One of the first use cases for CFEngine was to replace all of this with
a single uniform model oriented language/interface. CFEngine was target
oriented, because it had to be repeatable. Convergence . In this article
I explain why virtual environments and containers are basically this
issue all over again.
Another tool of this epoch is the make
for building software from
dependencies. In 1994, Richard Stallman pointed out to me that CFEngine
was very like make. Indeed, this ended up influencing the syntax of the
language.
The Makefile was different, it was the opposite of a script. Instead of
starting in a known state and pushing out a sequence of transitions from
there, it focused on the end state and asked how can I get to that
desired end state?
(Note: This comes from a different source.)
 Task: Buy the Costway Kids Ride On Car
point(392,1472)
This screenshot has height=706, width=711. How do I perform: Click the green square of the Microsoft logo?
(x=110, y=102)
In math parlance, it was a change of boundary
condition. This was an incredibly important idea, because it meant that
– no matter what kind of a mess you were in – you would end up with
the right outcome. This is far more important than knowing where you
started from.
Makefiles did not offer much in the way of abstraction; you could
substitute variables and make simple patterns, but this was sufficient
for most tasks, because patterns are one of the most important
mechanisms for dealing with complexity. Similarly, make was a serial
processor running on a single machine, not really suitable for today’s
distributed execution requirements. The main concession to parallelism
was the addition of “-j” to parallelize building of dependencies.
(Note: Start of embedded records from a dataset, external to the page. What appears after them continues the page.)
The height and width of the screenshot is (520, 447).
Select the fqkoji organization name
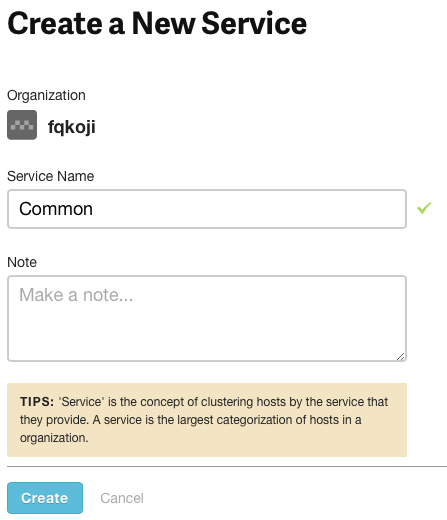click(x=72, y=127)
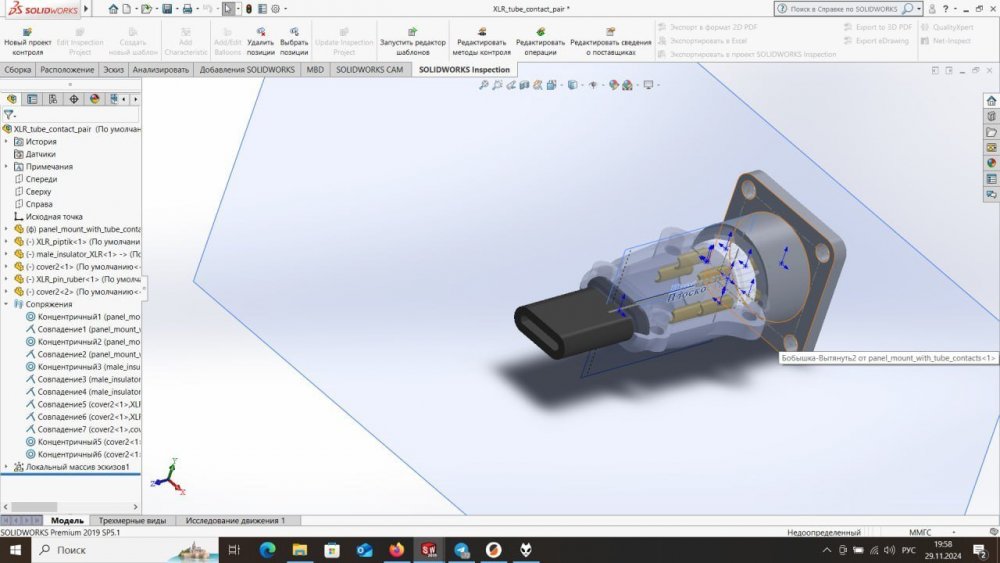
Task: Click the Print icon in the top toolbar
Action: click(187, 9)
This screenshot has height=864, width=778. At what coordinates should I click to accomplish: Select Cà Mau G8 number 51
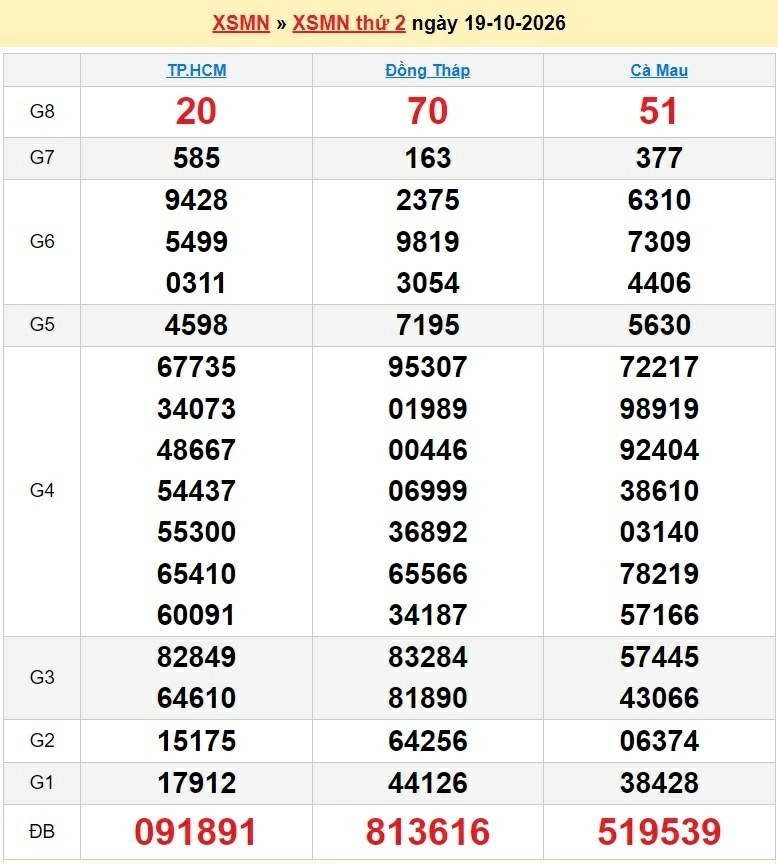(658, 111)
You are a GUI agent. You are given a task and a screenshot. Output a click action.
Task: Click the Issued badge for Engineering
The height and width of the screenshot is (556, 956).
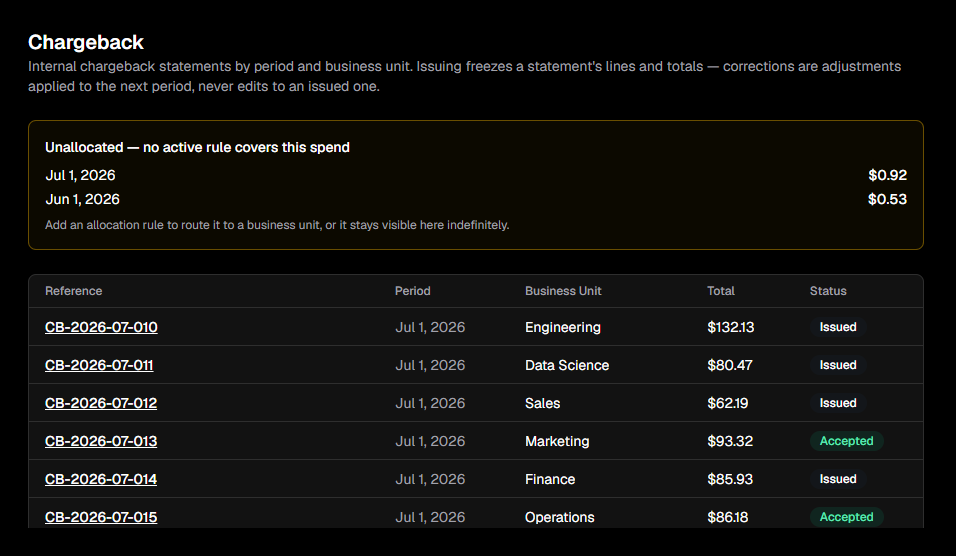pos(838,327)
What was really needed was a model based approach where we could provide
answers to the following questions: what, when, where, how and why.
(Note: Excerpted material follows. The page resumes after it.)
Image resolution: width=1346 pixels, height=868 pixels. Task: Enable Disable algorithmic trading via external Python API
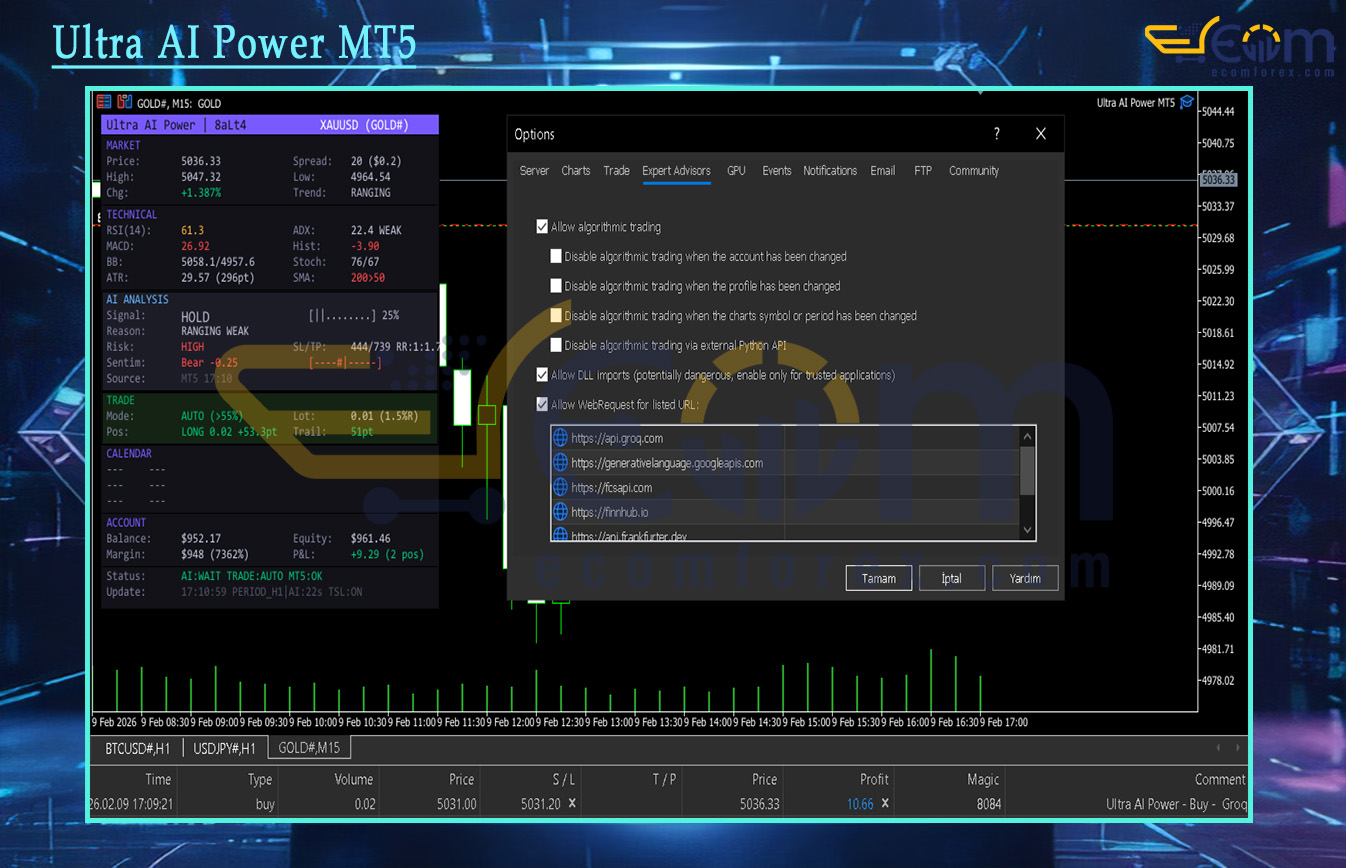pyautogui.click(x=556, y=345)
So now we come to the world of today where software is no longer
shackled to a workstation or a server, but potentially a small cog in a
large system. And more than that - it is a platform for commerce in the
modern world. It’s not just developers and IT folks who care about
having stuff built - it’s everyone who uses a service.
Many of the problems we are looking to solve can be couched in the model
of a deployment of some kind. Whether it is in-house software
(“devops”), purchased off-the-shelf software (say “desktop”) or even
batch jobs in HPC clusters, all of these typically pass through a test
phase before being deployed onto some infrastructure container, such as
a server, process group, or even embedded device.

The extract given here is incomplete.